I was critical of his early work. He never forgave me. Yet he was also critical of that work, which he admitted was influenced by a downtown white aesthetic. “You notice the preoccupation with death, suicide, in the early works,” he wrote in Black Magic about his first two books, Preface to a Twenty Volume Suicide Note (1961) and The Dead Lecturer (1964). “Always my own, caught up in the deathurge of this twisted society. The work a cloud of abstraction and disjointedness, that was just whiteness. European influence, etc., just as the concept of hopelessness and despair, from the dead minds the dying morality of Europe.”
I never saw Baraka at Umbra meetings, though I went weekly, but he later wrote that the workshop was the cradle of the Black Arts movement in New York. If the poetry later gathered in Touré’s collection Dawnsong! was the manifesto of Black Arts, urging the use of African kingdoms of the past, especially Egypt, as sources of poetic inspiration, the afterword to the 1968 anthology Black Fire—edited by Baraka and Neal, the philosopher of the movement—states its aims.

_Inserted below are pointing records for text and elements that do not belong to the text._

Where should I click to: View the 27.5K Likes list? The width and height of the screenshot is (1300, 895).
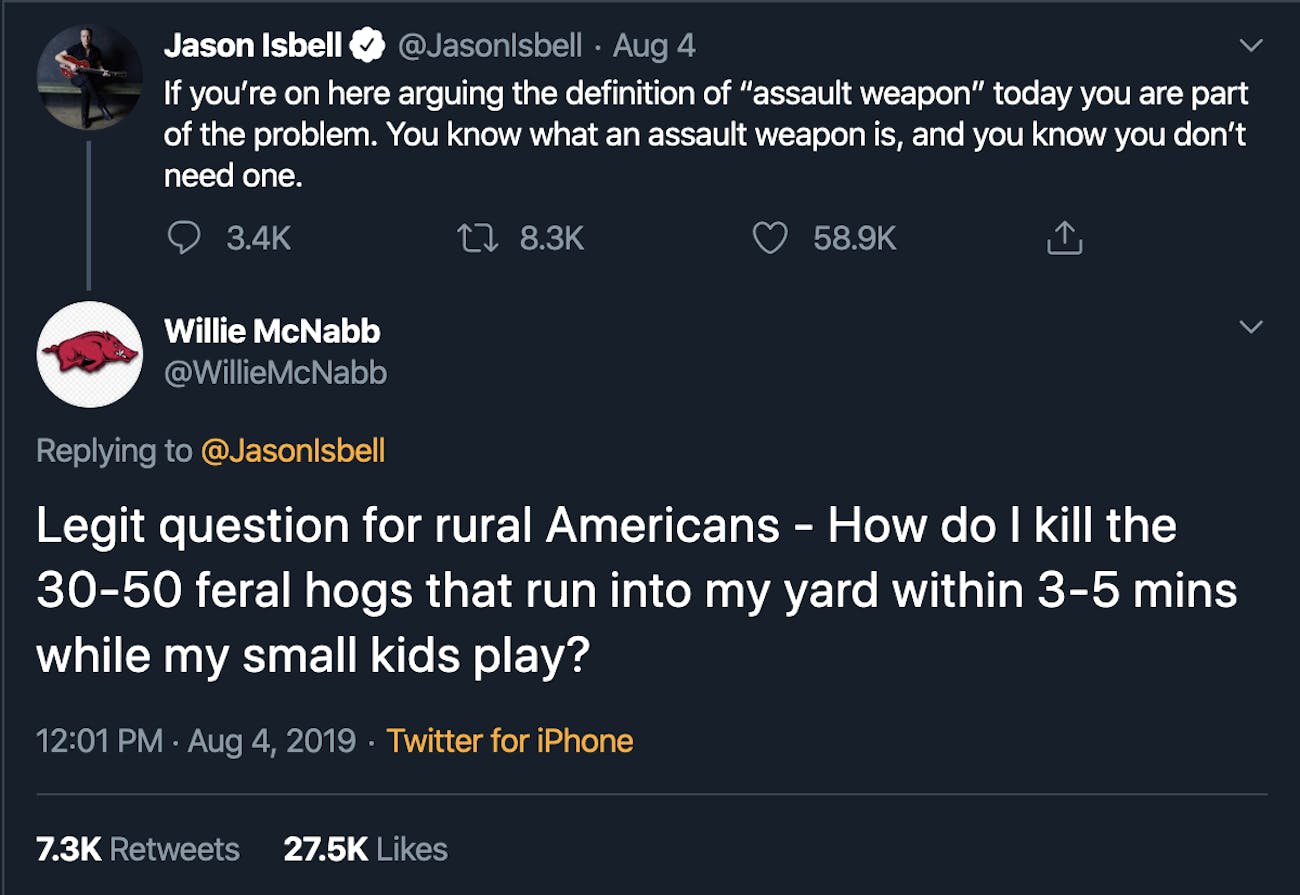(x=364, y=848)
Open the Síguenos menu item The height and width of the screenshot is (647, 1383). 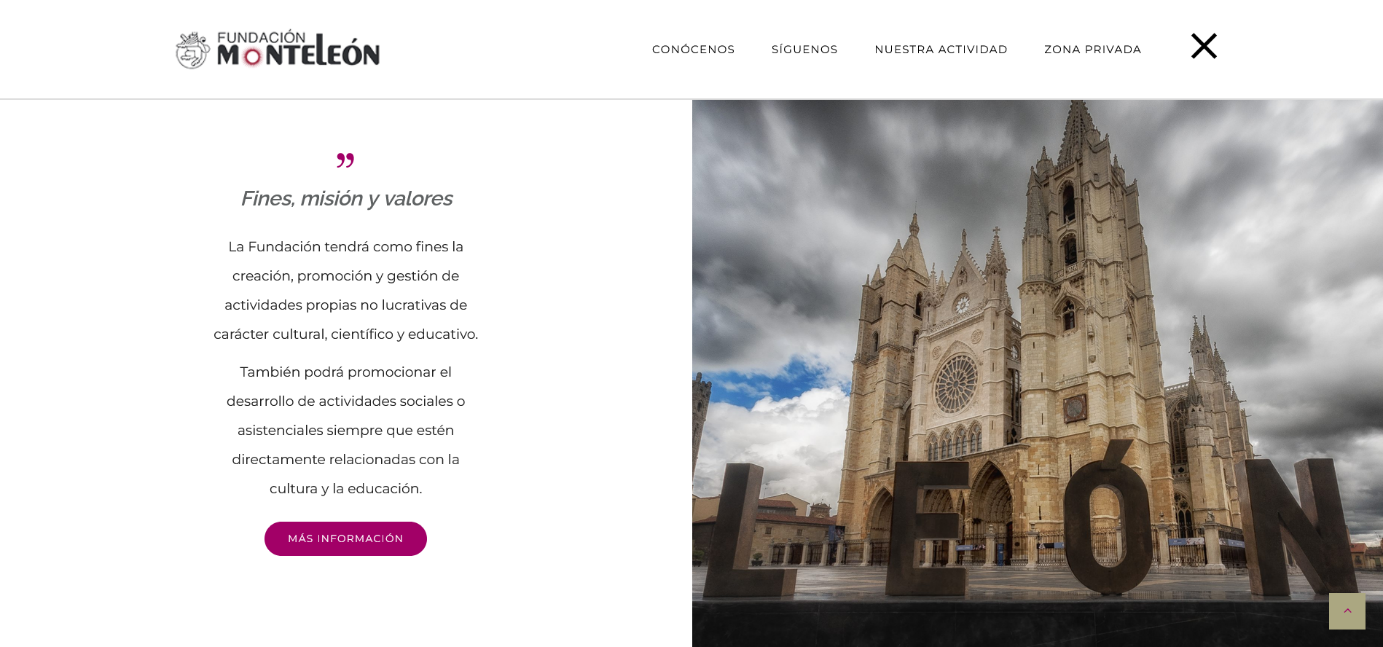[804, 49]
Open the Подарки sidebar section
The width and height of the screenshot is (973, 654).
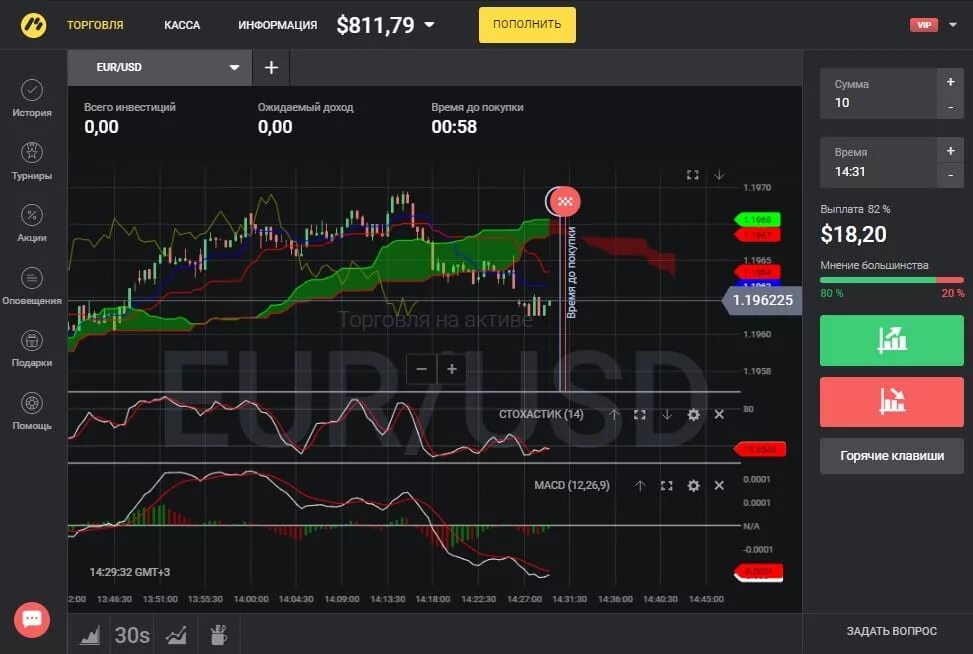click(32, 346)
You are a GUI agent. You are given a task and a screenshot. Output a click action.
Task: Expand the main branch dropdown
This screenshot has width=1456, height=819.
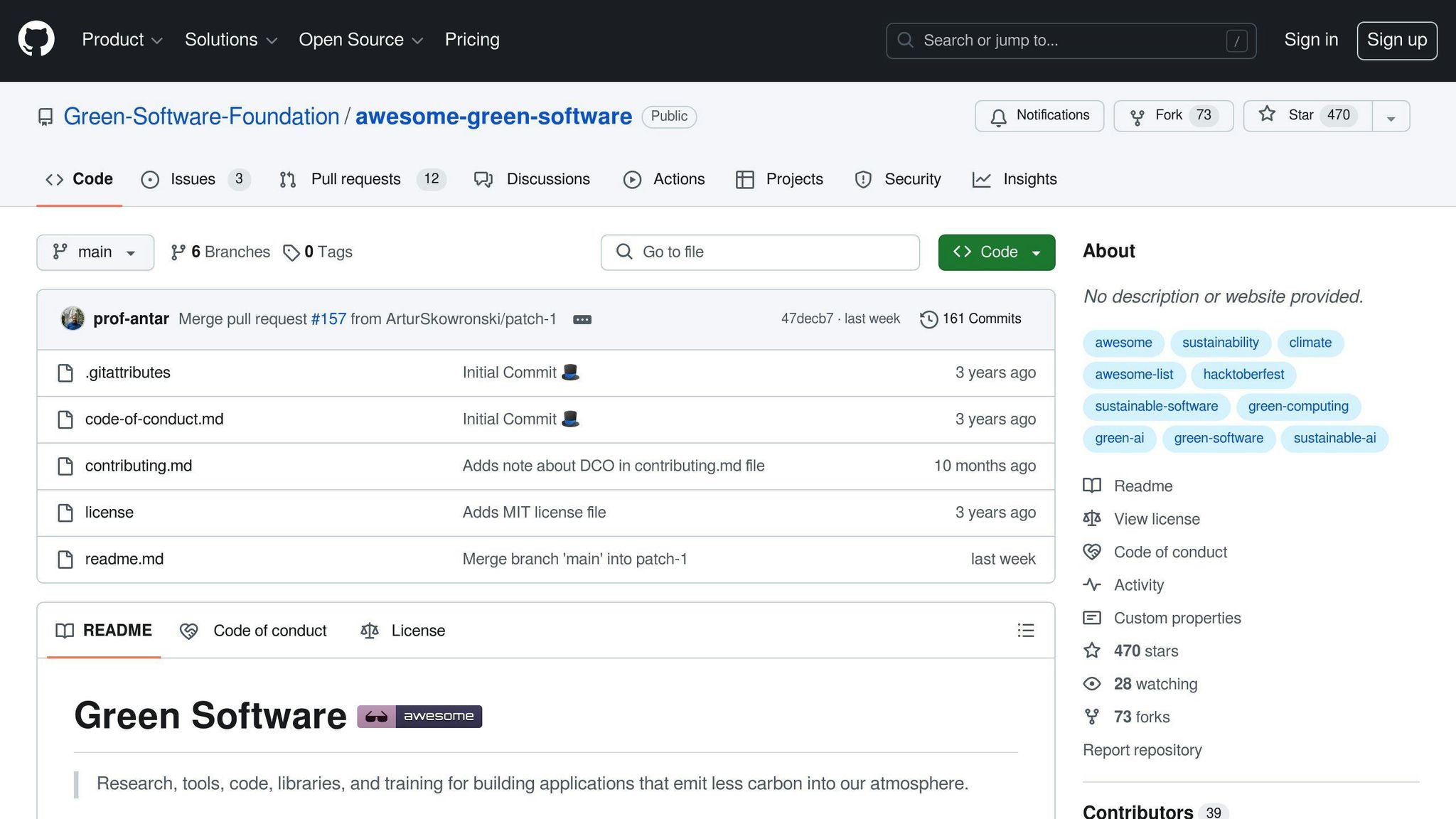point(95,252)

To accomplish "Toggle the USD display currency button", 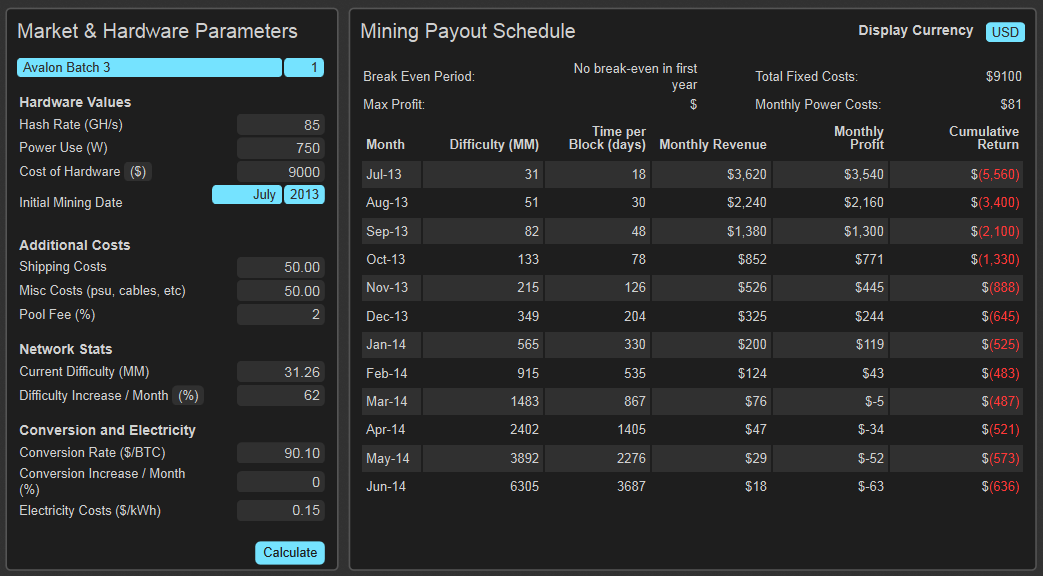I will [1004, 32].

There Neal called for independent literature, free of white patrons. “The so-called Harlem Renaissance was, for the most part, a fantasy-era for most black writers and their white friends,” he wrote. “For the people of the community, it never even existed. It was a thing apart.”Whereas many writers of the Harlem Renaissance (with exceptions like Langston Hughes and Zora Neale Hurston) wrote in a lofty diction and fiction writers of the 1950s used Hemingway, Faulkner, and Henry James as models, Black Fire repudiated what the poet Etheridge Knight called “the white aesthetic” in favor of Black English. Echoing the Harlem Renaissance writers who called themselves “the New Negro,” Neal spoke for “the New Breed.”
Neal wrote that people saw James Baldwin as “another form of entertainment.” Having taught Baldwin’s books, I can offer that most of his fans haven’t read them but only know him from his televised debates and comments. Baldwin has the edge over his current imitators because he worked with the Actors Studio. It was such a bad experience that he satirized Lee Strasberg in his novel Tell Me How Long the Train’s Been Gone (1968)—an insult over which the New York “Family” ostracized him. After Richard Wright used his influence to get Baldwin a fellowship, Baldwin criticized Wright under the direction of William Phillips, the coeditor of Partisan Review. (An anti-Stalinist, Phillips disagreed with the Chicago left Wright represented, which had proletariat leanings.) In his famous encounter with Wright in Paris, related by Chester Himes, Baldwin said that “the sons must slay their fathers.” That kind of literary parricide and matricide still seems to be taking place in New York.